++++ SUPPLIED DATA ++++

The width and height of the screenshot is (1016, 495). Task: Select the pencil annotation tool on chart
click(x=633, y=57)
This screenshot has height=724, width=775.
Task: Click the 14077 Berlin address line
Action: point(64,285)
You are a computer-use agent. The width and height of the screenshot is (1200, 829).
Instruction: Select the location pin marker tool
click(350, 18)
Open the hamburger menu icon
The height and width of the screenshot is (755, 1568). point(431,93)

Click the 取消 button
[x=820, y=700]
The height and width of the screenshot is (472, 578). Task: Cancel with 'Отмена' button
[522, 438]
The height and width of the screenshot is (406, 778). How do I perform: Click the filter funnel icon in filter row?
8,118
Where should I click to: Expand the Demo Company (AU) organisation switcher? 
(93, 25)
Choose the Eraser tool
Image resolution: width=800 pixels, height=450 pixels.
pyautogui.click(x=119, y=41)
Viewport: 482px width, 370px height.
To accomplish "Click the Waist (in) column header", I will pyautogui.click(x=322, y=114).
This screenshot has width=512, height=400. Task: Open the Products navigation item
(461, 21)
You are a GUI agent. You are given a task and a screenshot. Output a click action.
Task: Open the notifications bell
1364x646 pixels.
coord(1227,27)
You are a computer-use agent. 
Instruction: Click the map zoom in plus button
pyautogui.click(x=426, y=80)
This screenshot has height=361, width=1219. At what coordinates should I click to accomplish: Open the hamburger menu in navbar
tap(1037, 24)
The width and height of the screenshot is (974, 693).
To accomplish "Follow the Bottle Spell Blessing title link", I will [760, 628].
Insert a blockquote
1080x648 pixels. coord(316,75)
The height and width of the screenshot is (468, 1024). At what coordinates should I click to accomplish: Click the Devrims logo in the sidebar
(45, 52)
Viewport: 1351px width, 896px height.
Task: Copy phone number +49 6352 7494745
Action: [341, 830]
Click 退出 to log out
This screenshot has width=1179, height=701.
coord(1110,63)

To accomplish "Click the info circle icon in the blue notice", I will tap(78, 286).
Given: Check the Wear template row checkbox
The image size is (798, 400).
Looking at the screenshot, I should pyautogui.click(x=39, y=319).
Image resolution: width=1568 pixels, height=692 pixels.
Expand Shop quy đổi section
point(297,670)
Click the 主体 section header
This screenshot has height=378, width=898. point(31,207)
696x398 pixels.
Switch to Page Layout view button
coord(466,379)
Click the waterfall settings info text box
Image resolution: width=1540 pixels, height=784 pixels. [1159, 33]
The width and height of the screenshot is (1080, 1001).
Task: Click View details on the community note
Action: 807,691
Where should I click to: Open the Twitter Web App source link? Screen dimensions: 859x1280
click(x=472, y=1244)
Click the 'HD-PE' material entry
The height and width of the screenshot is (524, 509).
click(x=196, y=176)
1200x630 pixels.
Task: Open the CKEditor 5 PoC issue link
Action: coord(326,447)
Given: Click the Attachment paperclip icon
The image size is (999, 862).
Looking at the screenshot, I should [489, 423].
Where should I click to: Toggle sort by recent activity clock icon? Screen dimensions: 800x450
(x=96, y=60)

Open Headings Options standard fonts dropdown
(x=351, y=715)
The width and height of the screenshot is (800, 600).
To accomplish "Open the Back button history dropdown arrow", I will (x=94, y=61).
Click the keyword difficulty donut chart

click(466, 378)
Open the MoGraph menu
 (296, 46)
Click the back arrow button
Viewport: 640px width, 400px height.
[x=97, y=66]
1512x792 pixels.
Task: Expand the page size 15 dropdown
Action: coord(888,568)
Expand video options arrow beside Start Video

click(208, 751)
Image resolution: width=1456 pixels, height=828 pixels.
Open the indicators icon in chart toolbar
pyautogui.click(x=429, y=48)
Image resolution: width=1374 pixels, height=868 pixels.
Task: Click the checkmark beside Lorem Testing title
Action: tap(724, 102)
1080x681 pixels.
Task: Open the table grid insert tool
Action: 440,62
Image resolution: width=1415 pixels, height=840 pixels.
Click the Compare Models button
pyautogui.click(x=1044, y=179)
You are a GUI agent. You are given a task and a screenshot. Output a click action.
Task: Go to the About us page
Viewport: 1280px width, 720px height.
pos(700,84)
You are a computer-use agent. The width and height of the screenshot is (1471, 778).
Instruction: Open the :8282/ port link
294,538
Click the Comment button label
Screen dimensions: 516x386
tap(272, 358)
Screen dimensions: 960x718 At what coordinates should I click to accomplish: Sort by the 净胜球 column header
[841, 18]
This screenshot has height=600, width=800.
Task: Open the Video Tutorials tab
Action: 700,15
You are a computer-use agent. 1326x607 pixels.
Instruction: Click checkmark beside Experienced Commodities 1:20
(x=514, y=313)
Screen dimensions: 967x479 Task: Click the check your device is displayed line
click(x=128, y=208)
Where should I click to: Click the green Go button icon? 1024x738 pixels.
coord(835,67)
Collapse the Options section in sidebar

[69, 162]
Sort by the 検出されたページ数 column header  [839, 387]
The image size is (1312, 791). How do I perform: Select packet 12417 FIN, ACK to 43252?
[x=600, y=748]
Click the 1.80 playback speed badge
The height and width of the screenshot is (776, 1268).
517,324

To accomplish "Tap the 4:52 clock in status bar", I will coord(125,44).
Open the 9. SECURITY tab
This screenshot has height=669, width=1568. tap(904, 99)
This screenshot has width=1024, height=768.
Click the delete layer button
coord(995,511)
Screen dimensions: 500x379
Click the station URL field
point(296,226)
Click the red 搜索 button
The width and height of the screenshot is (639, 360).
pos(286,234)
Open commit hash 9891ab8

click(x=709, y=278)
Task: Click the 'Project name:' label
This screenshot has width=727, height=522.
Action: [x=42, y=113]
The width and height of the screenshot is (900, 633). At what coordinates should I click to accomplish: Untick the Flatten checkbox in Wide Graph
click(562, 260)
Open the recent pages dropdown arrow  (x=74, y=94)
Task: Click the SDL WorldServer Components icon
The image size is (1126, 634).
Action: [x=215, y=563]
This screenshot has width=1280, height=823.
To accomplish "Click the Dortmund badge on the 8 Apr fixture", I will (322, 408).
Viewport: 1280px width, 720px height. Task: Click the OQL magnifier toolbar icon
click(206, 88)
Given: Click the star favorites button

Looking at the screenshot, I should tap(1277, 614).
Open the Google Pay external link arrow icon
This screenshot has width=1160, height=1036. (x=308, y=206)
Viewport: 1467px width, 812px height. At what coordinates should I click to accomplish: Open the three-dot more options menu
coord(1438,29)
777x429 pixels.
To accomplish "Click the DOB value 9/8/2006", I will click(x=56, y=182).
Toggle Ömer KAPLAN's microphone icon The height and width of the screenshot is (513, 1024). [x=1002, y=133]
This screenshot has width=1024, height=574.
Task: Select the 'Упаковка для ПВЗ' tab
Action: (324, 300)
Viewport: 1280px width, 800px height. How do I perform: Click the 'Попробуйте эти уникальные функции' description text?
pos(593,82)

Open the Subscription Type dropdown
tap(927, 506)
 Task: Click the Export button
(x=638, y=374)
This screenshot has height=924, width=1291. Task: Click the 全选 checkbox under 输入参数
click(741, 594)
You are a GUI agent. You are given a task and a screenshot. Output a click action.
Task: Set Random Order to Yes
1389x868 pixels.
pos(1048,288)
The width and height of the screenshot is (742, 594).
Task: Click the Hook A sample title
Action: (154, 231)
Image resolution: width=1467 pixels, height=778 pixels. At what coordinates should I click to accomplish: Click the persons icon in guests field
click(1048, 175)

++++

Return the whole listing above, line for line, without changing anything.

The width and height of the screenshot is (1016, 495). Task: Select the pencil annotation tool on chart
click(x=633, y=57)
This screenshot has height=724, width=775.
Task: Click the 14077 Berlin address line
Action: point(64,285)
You are a computer-use agent. The width and height of the screenshot is (1200, 829).
Instruction: Select the location pin marker tool
click(350, 18)
Open the hamburger menu icon
The height and width of the screenshot is (755, 1568). point(431,93)

Click the 取消 button
[x=820, y=700]
The height and width of the screenshot is (472, 578). Task: Cancel with 'Отмена' button
[522, 438]
The height and width of the screenshot is (406, 778). How do I perform: Click the filter funnel icon in filter row?
8,118
Where should I click to: Expand the Demo Company (AU) organisation switcher? 
(93, 25)
Choose the Eraser tool
Image resolution: width=800 pixels, height=450 pixels.
pyautogui.click(x=119, y=41)
Viewport: 482px width, 370px height.
To accomplish "Click the Waist (in) column header", I will pyautogui.click(x=322, y=114).
This screenshot has width=512, height=400. Task: Open the Products navigation item
(461, 21)
You are a GUI agent. You are given a task and a screenshot. Output a click action.
Task: Open the notifications bell
1364x646 pixels.
coord(1227,27)
You are a computer-use agent. 
Instruction: Click the map zoom in plus button
pyautogui.click(x=426, y=80)
This screenshot has height=361, width=1219. At what coordinates should I click to accomplish: Open the hamburger menu in navbar
tap(1037, 24)
The width and height of the screenshot is (974, 693).
To accomplish "Follow the Bottle Spell Blessing title link", I will [760, 628].
Insert a blockquote
1080x648 pixels. coord(316,75)
The height and width of the screenshot is (468, 1024). At what coordinates should I click to accomplish: Click the Devrims logo in the sidebar
(45, 52)
Viewport: 1351px width, 896px height.
Task: Copy phone number +49 6352 7494745
Action: [341, 830]
Click 退出 to log out
This screenshot has width=1179, height=701.
coord(1110,63)

To accomplish "Click the info circle icon in the blue notice", I will tap(78, 286).
Given: Check the Wear template row checkbox
The image size is (798, 400).
Looking at the screenshot, I should pyautogui.click(x=39, y=319).
Image resolution: width=1568 pixels, height=692 pixels.
Expand Shop quy đổi section
point(297,670)
Click the 主体 section header
This screenshot has height=378, width=898. point(31,207)
696x398 pixels.
Switch to Page Layout view button
coord(466,379)
Click the waterfall settings info text box
Image resolution: width=1540 pixels, height=784 pixels. [1159, 33]
The width and height of the screenshot is (1080, 1001).
Task: Click View details on the community note
Action: 807,691
Where should I click to: Open the Twitter Web App source link? Screen dimensions: 859x1280
click(x=472, y=1244)
Click the 'HD-PE' material entry
The height and width of the screenshot is (524, 509).
click(x=196, y=176)
1200x630 pixels.
Task: Open the CKEditor 5 PoC issue link
Action: coord(326,447)
Given: Click the Attachment paperclip icon
The image size is (999, 862).
Looking at the screenshot, I should [489, 423].
Where should I click to: Toggle sort by recent activity clock icon? Screen dimensions: 800x450
(x=96, y=60)

Open Headings Options standard fonts dropdown
(x=351, y=715)
The width and height of the screenshot is (800, 600).
To accomplish "Open the Back button history dropdown arrow", I will (x=94, y=61).
Click the keyword difficulty donut chart

click(466, 378)
Open the MoGraph menu
 (296, 46)
Click the back arrow button
Viewport: 640px width, 400px height.
[x=97, y=66]
1512x792 pixels.
Task: Expand the page size 15 dropdown
Action: coord(888,568)
Expand video options arrow beside Start Video

click(208, 751)
Image resolution: width=1456 pixels, height=828 pixels.
Open the indicators icon in chart toolbar
pyautogui.click(x=429, y=48)
Image resolution: width=1374 pixels, height=868 pixels.
Task: Click the checkmark beside Lorem Testing title
Action: tap(724, 102)
1080x681 pixels.
Task: Open the table grid insert tool
Action: 440,62
Image resolution: width=1415 pixels, height=840 pixels.
Click the Compare Models button
pyautogui.click(x=1044, y=179)
You are a GUI agent. You are given a task and a screenshot. Output a click action.
Task: Go to the About us page
Viewport: 1280px width, 720px height.
pos(700,84)
You are a computer-use agent. The width and height of the screenshot is (1471, 778).
Instruction: Open the :8282/ port link
294,538
Click the Comment button label
Screen dimensions: 516x386
tap(272, 358)
Screen dimensions: 960x718 At what coordinates should I click to accomplish: Sort by the 净胜球 column header
[841, 18]
This screenshot has height=600, width=800.
Task: Open the Video Tutorials tab
Action: 700,15
You are a computer-use agent. 1326x607 pixels.
Instruction: Click checkmark beside Experienced Commodities 1:20
(x=514, y=313)
Screen dimensions: 967x479 Task: Click the check your device is displayed line
click(x=128, y=208)
Where should I click to: Click the green Go button icon? 1024x738 pixels.
coord(835,67)
Collapse the Options section in sidebar

[69, 162]
Sort by the 検出されたページ数 column header  [839, 387]
The image size is (1312, 791). How do I perform: Select packet 12417 FIN, ACK to 43252?
[x=600, y=748]
Click the 1.80 playback speed badge
The height and width of the screenshot is (776, 1268).
517,324

To accomplish "Tap the 4:52 clock in status bar", I will coord(125,44).
Open the 9. SECURITY tab
This screenshot has height=669, width=1568. tap(904, 99)
This screenshot has width=1024, height=768.
Click the delete layer button
coord(995,511)
Screen dimensions: 500x379
Click the station URL field
point(296,226)
Click the red 搜索 button
The width and height of the screenshot is (639, 360).
pos(286,234)
Open commit hash 9891ab8

click(x=709, y=278)
Task: Click the 'Project name:' label
This screenshot has width=727, height=522.
Action: [x=42, y=113]
The width and height of the screenshot is (900, 633). At what coordinates should I click to accomplish: Untick the Flatten checkbox in Wide Graph
click(562, 260)
Open the recent pages dropdown arrow  (x=74, y=94)
Task: Click the SDL WorldServer Components icon
The image size is (1126, 634).
Action: [x=215, y=563]
This screenshot has width=1280, height=823.
To accomplish "Click the Dortmund badge on the 8 Apr fixture", I will (322, 408).
Viewport: 1280px width, 720px height. Task: Click the OQL magnifier toolbar icon
click(206, 88)
Given: Click the star favorites button

Looking at the screenshot, I should tap(1277, 614).
Open the Google Pay external link arrow icon
This screenshot has width=1160, height=1036. (x=308, y=206)
Viewport: 1467px width, 812px height. At what coordinates should I click to accomplish: Open the three-dot more options menu
coord(1438,29)
777x429 pixels.
To accomplish "Click the DOB value 9/8/2006", I will click(x=56, y=182).
Toggle Ömer KAPLAN's microphone icon The height and width of the screenshot is (513, 1024). [x=1002, y=133]
This screenshot has width=1024, height=574.
Task: Select the 'Упаковка для ПВЗ' tab
Action: (324, 300)
Viewport: 1280px width, 800px height. How do I perform: Click the 'Попробуйте эти уникальные функции' description text?
pos(593,82)

Open the Subscription Type dropdown
tap(927, 506)
 Task: Click the Export button
(x=638, y=374)
This screenshot has height=924, width=1291. Task: Click the 全选 checkbox under 输入参数
click(741, 594)
You are a GUI agent. You are given a task and a screenshot. Output a click action.
Task: Set Random Order to Yes
1389x868 pixels.
pos(1048,288)
The width and height of the screenshot is (742, 594).
Task: Click the Hook A sample title
Action: (154, 231)
Image resolution: width=1467 pixels, height=778 pixels. At what coordinates should I click to accomplish: Click the persons icon in guests field
click(1048, 175)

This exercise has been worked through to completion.